SHORT TASK:
Write out all of the lines below word for word, leaving out the pictures.

MATERIAL PROVIDED:
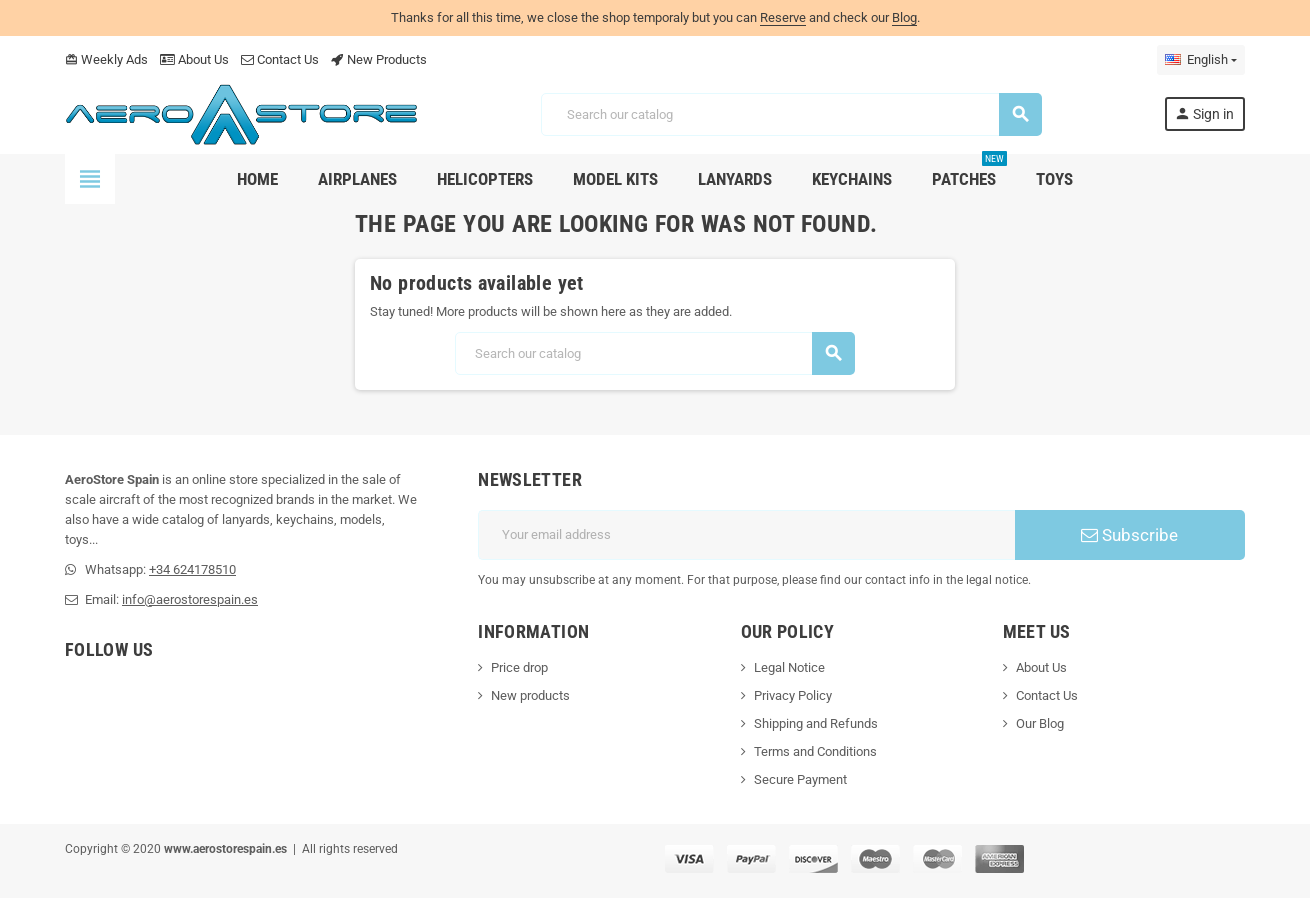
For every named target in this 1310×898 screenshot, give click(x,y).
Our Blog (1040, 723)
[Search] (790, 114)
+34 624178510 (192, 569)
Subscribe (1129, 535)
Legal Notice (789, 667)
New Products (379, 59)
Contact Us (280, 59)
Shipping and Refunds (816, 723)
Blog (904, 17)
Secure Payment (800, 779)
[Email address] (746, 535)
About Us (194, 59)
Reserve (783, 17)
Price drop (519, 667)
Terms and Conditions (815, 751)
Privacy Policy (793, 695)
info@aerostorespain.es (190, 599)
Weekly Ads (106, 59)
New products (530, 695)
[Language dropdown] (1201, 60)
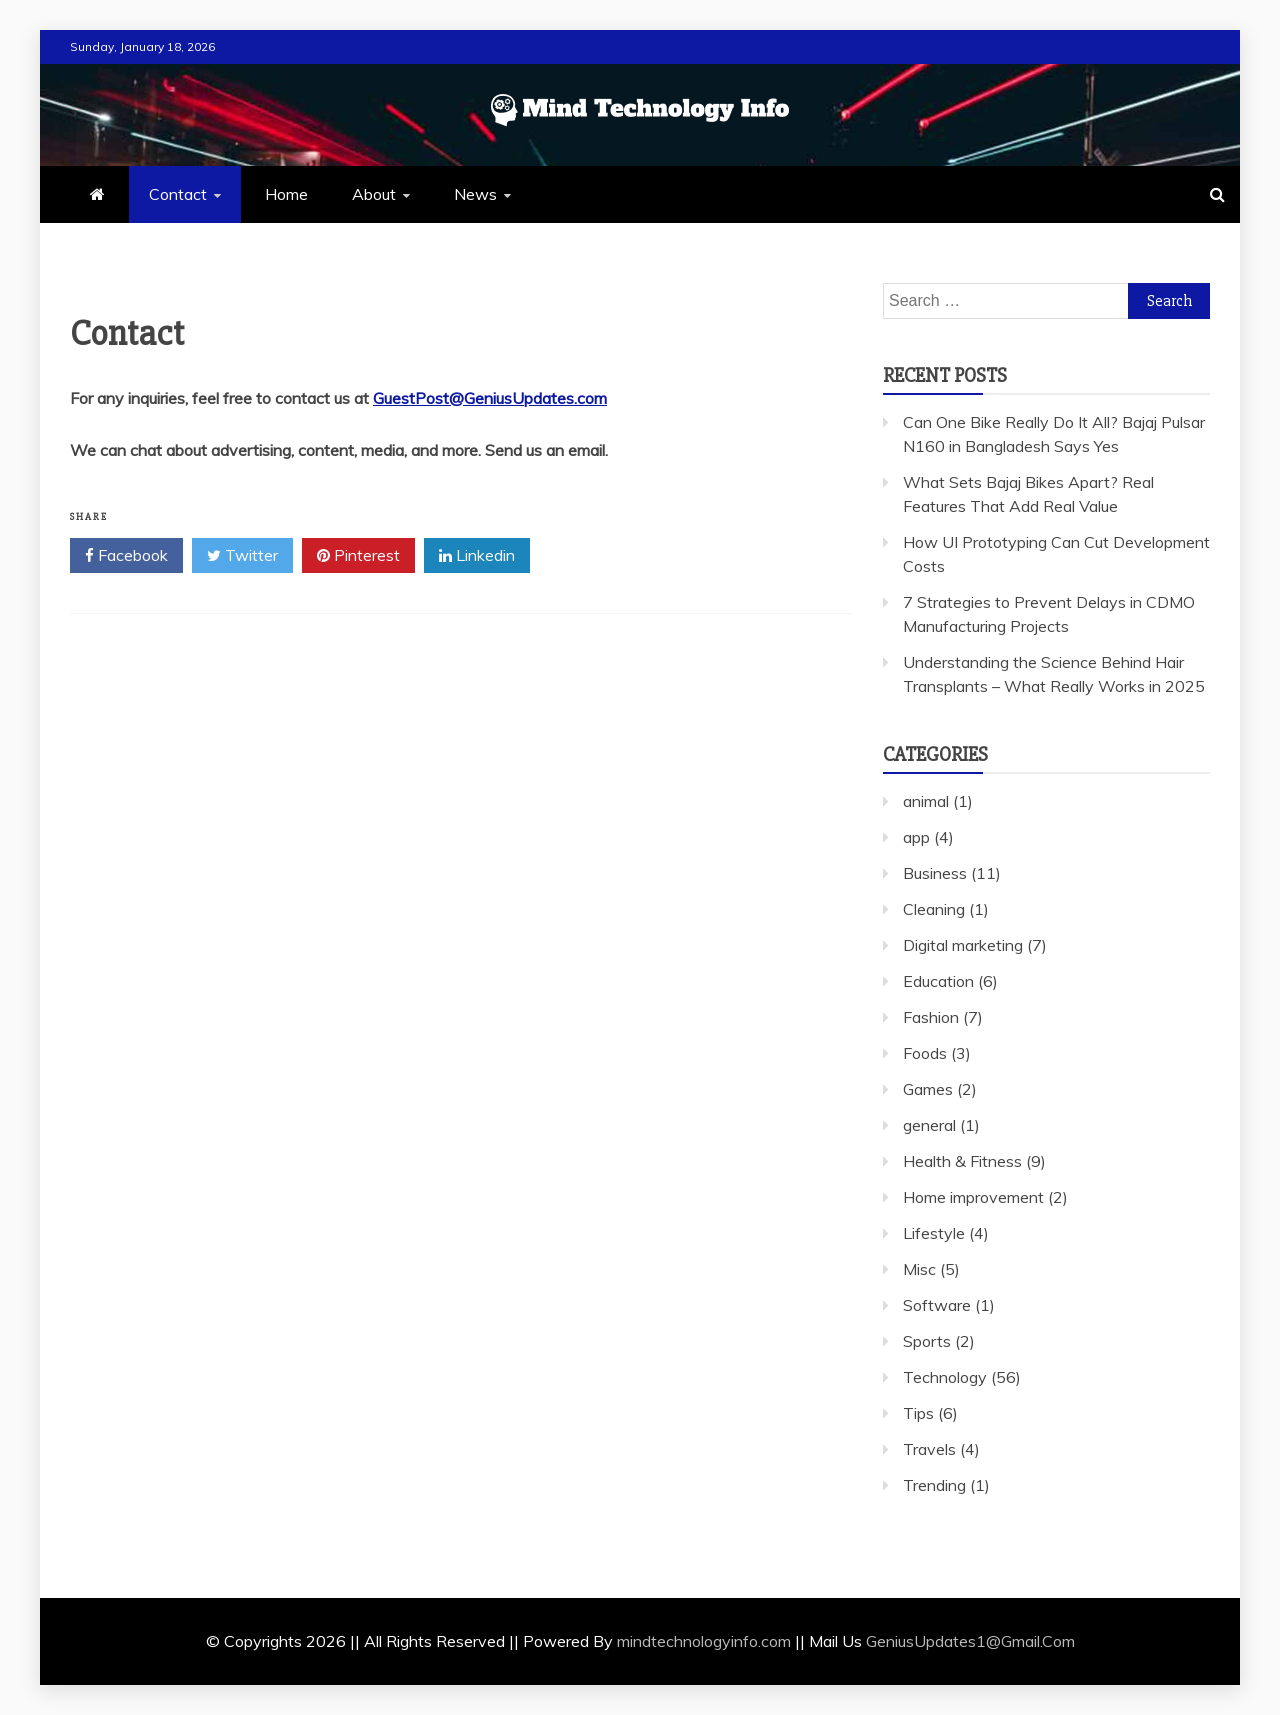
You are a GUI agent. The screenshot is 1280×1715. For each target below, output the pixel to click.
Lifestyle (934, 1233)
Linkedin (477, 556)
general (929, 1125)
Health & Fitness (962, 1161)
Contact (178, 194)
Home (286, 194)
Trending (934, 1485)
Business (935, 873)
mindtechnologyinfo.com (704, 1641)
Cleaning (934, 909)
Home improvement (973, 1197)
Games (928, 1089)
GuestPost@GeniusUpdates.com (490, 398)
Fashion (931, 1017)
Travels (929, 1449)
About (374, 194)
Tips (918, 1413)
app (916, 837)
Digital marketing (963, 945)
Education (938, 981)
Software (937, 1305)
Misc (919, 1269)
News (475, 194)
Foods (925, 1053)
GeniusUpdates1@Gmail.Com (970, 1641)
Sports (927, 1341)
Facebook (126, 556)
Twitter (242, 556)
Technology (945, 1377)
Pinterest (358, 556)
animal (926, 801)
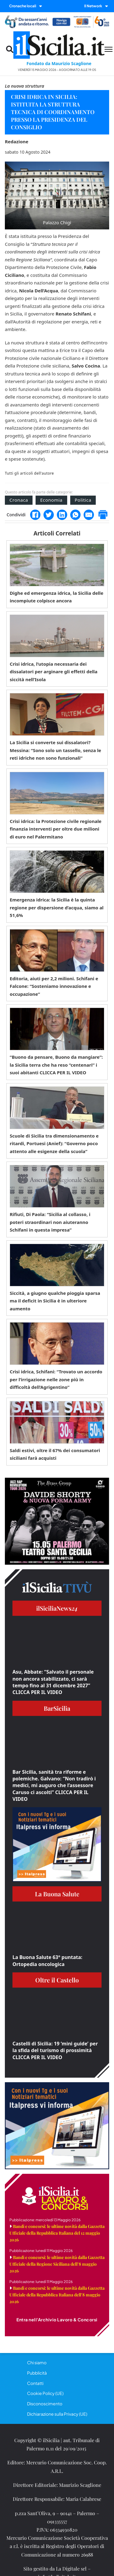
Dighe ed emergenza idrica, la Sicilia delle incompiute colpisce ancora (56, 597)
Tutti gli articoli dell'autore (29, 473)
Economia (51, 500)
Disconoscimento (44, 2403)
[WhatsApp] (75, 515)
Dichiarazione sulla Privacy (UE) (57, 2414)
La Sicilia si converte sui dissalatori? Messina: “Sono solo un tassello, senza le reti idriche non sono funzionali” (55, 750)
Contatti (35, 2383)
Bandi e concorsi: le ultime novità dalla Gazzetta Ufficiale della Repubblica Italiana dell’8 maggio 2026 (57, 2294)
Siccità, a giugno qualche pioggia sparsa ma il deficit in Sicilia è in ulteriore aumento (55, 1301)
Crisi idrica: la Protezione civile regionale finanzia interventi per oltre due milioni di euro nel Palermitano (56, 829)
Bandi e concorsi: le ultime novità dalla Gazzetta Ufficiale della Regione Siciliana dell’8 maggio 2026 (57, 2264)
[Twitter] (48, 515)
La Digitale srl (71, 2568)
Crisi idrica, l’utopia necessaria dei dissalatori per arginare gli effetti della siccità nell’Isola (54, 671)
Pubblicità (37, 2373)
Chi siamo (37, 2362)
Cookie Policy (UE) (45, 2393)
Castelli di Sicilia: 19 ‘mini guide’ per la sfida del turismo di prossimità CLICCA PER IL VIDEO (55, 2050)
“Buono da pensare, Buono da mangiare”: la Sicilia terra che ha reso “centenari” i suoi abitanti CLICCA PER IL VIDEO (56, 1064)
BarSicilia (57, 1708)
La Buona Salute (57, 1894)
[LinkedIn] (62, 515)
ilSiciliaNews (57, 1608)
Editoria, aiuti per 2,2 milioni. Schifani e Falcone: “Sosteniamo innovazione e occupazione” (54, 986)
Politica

OUTPUT FOR THIS EXERCISE:
For every named target in this 1310×898 screenshot, give click(x,y).
Our Blog (1040, 723)
[Search] (790, 114)
+34 624178510 (192, 569)
Subscribe (1129, 535)
Legal Notice (789, 667)
New Products (379, 59)
Contact Us (280, 59)
Shipping and Refunds (816, 723)
Blog (904, 17)
Secure Payment (800, 779)
[Email address] (746, 535)
About Us (194, 59)
Reserve (783, 17)
Price drop (519, 667)
Terms and Conditions (815, 751)
Privacy Policy (793, 695)
info@aerostorespain.es (190, 599)
Weekly Ads (106, 59)
New products (530, 695)
[Language dropdown] (1201, 60)
You are a GUI agent. The screenshot is 1280×1715. For each target below, output the pixel to click.
Lifestyle (934, 1233)
Linkedin (477, 556)
general (929, 1125)
Health & Fitness (962, 1161)
Contact (178, 194)
Home (286, 194)
Trending (934, 1485)
Business (935, 873)
mindtechnologyinfo.com (704, 1641)
Cleaning (934, 909)
Home improvement (973, 1197)
Games (928, 1089)
GuestPost@GeniusUpdates.com (490, 398)
Fashion (931, 1017)
Travels (929, 1449)
About (374, 194)
Tips (918, 1413)
app (916, 837)
Digital marketing (963, 945)
Education (938, 981)
Software (937, 1305)
Misc (919, 1269)
News (475, 194)
Foods (925, 1053)
GeniusUpdates1@Gmail.Com (970, 1641)
Sports (927, 1341)
Facebook (126, 556)
Twitter (242, 556)
Technology (945, 1377)
Pinterest (358, 556)
animal (926, 801)
Dighe ed emergenza idrica, la Sicilia delle incompiute colpisce ancora (56, 597)
Tutti gli articoli dell'autore (29, 473)
Economia (51, 500)
Disconoscimento (44, 2403)
[WhatsApp] (75, 515)
Dichiarazione sulla Privacy (UE) (57, 2414)
La Sicilia si converte sui dissalatori? Messina: “Sono solo un tassello, senza le reti idriche non sono funzionali” (55, 750)
Contatti (35, 2383)
Bandi e concorsi: le ultime novità dalla Gazzetta Ufficiale della Repubblica Italiana dell’8 maggio 2026 (57, 2294)
Siccità, a giugno qualche pioggia sparsa ma il deficit in Sicilia è in ulteriore aumento (55, 1301)
Crisi idrica: la Protezione civile regionale finanzia interventi per oltre due milioni di euro nel Palermitano (56, 829)
Bandi e concorsi: le ultime novità dalla Gazzetta Ufficiale della Regione Siciliana dell’8 maggio 2026 (57, 2264)
[Twitter] (48, 515)
La Digitale srl (71, 2568)
Crisi idrica, l’utopia necessaria dei dissalatori per arginare gli effetti della siccità nell’Isola (54, 671)
Pubblicità (37, 2373)
Chi siamo (37, 2362)
Cookie Policy (UE) (45, 2393)
Castelli di Sicilia: 19 ‘mini guide’ per la sfida del turismo di prossimità CLICCA PER IL VIDEO (55, 2050)
“Buono da pensare, Buono da mangiare”: la Sicilia terra che ha reso “centenari” i suoi abitanti CLICCA PER IL VIDEO (56, 1064)
BarSicilia (57, 1708)
La Buona Salute (57, 1894)
[LinkedIn] (62, 515)
ilSiciliaNews (57, 1608)
Editoria, aiuti per 2,2 milioni. Schifani e Falcone: “Sosteniamo innovazione e occupazione” (54, 986)
Politica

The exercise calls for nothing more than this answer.